> **PROBLEM TO WORK ON**: Among the lines below, a stretch begins at the one with "Home (30, 105)" and ends at the one with "630-541-8312 (145, 20)". Repeat that stretch exactly, ends included.

> **EXTRACTED DATA**:
+-------+

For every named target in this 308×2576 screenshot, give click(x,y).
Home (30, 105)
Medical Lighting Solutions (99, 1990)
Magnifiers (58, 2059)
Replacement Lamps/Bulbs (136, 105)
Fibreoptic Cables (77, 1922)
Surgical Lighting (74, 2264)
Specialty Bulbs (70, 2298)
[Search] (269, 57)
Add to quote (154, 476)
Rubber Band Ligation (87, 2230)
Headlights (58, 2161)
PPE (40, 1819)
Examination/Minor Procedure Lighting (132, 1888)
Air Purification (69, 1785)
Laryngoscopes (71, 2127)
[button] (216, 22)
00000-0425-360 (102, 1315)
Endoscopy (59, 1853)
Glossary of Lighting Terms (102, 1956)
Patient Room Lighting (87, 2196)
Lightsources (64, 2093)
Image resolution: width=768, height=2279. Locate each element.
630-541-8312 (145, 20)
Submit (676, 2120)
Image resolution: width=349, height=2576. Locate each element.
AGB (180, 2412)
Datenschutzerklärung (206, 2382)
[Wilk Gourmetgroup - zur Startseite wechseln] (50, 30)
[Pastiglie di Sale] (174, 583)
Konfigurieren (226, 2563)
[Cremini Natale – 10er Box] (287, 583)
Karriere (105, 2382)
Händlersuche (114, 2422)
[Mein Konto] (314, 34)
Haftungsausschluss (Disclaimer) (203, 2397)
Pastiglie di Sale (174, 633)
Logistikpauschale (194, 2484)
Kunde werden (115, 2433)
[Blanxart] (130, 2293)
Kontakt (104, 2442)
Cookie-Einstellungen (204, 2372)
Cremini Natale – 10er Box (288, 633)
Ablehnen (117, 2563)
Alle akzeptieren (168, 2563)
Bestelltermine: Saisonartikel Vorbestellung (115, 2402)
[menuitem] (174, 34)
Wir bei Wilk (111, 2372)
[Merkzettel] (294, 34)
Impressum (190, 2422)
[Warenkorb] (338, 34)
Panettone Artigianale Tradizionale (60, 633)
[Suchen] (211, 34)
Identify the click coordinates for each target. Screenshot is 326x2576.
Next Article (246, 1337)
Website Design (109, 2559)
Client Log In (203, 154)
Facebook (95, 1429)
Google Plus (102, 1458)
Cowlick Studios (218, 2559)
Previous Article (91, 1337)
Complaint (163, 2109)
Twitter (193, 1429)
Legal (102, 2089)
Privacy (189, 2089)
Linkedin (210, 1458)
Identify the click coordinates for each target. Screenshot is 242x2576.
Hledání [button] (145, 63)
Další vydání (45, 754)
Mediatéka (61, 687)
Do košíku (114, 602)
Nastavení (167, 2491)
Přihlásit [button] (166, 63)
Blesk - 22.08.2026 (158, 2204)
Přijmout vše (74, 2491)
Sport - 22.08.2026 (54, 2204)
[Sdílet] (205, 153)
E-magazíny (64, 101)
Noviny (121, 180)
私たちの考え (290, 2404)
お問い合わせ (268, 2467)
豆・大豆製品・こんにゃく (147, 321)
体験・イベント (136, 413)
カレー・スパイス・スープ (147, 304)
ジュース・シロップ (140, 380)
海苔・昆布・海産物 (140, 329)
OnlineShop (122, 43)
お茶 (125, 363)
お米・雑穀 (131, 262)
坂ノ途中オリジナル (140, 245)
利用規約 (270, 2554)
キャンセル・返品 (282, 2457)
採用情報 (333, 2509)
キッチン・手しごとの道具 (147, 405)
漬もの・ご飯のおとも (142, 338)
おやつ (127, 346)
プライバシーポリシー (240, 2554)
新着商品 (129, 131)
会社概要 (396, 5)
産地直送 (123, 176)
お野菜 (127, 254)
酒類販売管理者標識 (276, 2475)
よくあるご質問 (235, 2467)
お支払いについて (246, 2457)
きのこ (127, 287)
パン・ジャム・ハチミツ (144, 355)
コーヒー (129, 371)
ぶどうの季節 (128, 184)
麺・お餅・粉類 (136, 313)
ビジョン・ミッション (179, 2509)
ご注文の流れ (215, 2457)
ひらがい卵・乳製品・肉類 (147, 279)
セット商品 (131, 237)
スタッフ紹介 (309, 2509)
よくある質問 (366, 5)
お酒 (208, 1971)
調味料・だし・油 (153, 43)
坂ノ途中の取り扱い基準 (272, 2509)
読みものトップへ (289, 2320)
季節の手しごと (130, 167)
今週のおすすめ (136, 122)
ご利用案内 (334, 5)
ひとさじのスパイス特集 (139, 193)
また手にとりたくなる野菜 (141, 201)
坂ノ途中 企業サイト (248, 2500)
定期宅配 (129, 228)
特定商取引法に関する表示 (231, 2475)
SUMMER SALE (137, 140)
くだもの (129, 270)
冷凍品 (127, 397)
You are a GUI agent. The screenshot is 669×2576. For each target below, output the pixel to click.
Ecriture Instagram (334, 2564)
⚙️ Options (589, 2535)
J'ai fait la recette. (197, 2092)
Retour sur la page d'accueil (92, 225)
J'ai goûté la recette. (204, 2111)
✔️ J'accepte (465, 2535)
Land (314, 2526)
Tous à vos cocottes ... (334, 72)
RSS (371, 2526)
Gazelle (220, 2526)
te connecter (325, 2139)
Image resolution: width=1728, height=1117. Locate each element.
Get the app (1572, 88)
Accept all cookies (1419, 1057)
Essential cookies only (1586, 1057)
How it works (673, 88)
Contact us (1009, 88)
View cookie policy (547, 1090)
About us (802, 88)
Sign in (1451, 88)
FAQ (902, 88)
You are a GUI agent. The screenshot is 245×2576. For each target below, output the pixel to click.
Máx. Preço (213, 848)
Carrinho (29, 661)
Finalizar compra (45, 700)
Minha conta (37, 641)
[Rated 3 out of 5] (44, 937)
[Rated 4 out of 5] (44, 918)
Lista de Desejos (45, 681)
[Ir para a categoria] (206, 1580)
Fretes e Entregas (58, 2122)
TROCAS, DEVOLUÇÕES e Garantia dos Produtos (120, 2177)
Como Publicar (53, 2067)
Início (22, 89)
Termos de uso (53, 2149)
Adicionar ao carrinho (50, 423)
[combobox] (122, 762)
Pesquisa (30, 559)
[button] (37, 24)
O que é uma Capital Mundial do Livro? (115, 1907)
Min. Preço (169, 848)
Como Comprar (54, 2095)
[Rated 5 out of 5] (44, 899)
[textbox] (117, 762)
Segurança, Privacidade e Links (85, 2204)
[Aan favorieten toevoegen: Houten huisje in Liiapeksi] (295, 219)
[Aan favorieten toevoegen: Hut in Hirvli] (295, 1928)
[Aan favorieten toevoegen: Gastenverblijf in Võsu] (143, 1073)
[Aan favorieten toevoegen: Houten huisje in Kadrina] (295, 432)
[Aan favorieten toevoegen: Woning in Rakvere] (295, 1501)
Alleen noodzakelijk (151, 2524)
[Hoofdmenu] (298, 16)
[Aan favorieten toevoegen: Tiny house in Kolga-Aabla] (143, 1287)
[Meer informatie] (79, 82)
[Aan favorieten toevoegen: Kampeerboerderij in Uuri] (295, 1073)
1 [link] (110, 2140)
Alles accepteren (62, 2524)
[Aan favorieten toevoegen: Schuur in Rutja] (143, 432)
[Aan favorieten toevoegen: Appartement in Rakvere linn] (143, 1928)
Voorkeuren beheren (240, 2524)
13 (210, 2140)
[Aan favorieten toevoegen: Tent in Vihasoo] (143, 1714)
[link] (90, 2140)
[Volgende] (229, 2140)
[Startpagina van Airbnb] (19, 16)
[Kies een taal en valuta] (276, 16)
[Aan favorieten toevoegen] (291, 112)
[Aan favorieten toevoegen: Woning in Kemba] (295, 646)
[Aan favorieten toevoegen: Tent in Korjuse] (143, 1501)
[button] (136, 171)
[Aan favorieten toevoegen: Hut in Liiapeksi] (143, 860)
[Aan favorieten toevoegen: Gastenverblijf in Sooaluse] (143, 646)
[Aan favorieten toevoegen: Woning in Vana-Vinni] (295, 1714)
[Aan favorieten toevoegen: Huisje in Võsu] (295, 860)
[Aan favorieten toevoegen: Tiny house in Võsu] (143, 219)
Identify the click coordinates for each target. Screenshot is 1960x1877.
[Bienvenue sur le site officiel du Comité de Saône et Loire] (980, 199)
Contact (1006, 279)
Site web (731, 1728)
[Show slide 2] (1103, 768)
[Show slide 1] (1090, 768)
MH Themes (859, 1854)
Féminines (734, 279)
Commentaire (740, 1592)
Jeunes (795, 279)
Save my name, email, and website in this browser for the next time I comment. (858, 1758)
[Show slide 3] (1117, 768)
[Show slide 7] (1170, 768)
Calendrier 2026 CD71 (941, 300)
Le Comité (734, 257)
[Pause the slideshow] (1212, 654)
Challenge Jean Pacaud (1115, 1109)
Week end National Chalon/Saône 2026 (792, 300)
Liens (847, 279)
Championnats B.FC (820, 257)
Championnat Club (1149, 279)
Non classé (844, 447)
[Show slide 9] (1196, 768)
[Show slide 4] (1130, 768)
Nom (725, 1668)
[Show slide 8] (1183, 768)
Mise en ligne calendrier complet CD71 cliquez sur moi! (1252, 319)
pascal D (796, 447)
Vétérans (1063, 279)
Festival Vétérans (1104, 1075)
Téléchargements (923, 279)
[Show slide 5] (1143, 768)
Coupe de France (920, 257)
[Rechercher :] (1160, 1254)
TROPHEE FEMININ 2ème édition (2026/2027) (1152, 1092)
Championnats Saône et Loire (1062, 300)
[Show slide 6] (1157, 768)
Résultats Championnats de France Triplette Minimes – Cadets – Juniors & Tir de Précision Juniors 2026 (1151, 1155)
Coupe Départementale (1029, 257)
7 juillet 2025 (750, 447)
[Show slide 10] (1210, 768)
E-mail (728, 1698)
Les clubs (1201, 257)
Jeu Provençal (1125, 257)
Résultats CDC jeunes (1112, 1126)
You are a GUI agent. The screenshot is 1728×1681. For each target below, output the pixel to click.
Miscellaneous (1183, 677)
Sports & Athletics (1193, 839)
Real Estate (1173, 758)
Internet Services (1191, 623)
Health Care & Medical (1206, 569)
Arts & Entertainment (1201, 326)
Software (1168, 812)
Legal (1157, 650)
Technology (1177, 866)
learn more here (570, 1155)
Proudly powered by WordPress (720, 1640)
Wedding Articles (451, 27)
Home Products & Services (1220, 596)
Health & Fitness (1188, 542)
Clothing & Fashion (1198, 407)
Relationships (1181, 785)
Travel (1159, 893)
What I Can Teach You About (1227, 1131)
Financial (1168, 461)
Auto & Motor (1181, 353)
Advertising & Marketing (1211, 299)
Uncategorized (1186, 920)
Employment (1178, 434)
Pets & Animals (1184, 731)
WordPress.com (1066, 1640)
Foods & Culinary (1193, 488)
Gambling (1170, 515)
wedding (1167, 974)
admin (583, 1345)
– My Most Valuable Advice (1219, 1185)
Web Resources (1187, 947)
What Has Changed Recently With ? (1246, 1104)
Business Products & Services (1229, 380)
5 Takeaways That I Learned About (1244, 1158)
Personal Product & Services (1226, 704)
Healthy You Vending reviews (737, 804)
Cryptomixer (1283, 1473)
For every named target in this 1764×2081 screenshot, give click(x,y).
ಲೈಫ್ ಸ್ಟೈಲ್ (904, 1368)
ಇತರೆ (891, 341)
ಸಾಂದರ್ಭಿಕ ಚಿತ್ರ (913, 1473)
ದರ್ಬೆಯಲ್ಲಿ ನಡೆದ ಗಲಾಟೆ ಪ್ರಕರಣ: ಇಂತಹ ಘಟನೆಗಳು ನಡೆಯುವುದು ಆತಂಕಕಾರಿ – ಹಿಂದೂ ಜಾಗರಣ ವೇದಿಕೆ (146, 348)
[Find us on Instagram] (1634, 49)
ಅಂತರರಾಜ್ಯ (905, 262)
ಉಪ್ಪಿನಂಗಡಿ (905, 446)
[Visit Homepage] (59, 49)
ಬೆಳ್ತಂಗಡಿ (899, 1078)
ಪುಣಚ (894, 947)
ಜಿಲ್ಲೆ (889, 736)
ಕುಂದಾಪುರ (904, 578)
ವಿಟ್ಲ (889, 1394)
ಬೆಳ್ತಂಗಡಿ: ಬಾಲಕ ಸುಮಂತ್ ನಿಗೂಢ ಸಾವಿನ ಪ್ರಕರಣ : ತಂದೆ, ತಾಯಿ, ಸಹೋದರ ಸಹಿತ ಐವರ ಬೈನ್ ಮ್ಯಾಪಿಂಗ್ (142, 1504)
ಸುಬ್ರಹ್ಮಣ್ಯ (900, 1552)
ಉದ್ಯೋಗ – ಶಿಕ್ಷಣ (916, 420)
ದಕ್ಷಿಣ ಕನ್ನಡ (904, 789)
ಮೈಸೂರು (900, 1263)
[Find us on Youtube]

+-------+

> **WRITTEN REPLY**:
Home (30, 105)
Medical Lighting Solutions (99, 1990)
Magnifiers (58, 2059)
Replacement Lamps/Bulbs (136, 105)
Fibreoptic Cables (77, 1922)
Surgical Lighting (74, 2264)
Specialty Bulbs (70, 2298)
[Search] (269, 57)
Add to quote (154, 476)
Rubber Band Ligation (87, 2230)
Headlights (58, 2161)
PPE (40, 1819)
Examination/Minor Procedure Lighting (132, 1888)
Air Purification (69, 1785)
Laryngoscopes (71, 2127)
[button] (216, 22)
00000-0425-360 (102, 1315)
Endoscopy (59, 1853)
Glossary of Lighting Terms (102, 1956)
Patient Room Lighting (87, 2196)
Lightsources (64, 2093)
Image resolution: width=768, height=2279. Locate each element.
630-541-8312 (145, 20)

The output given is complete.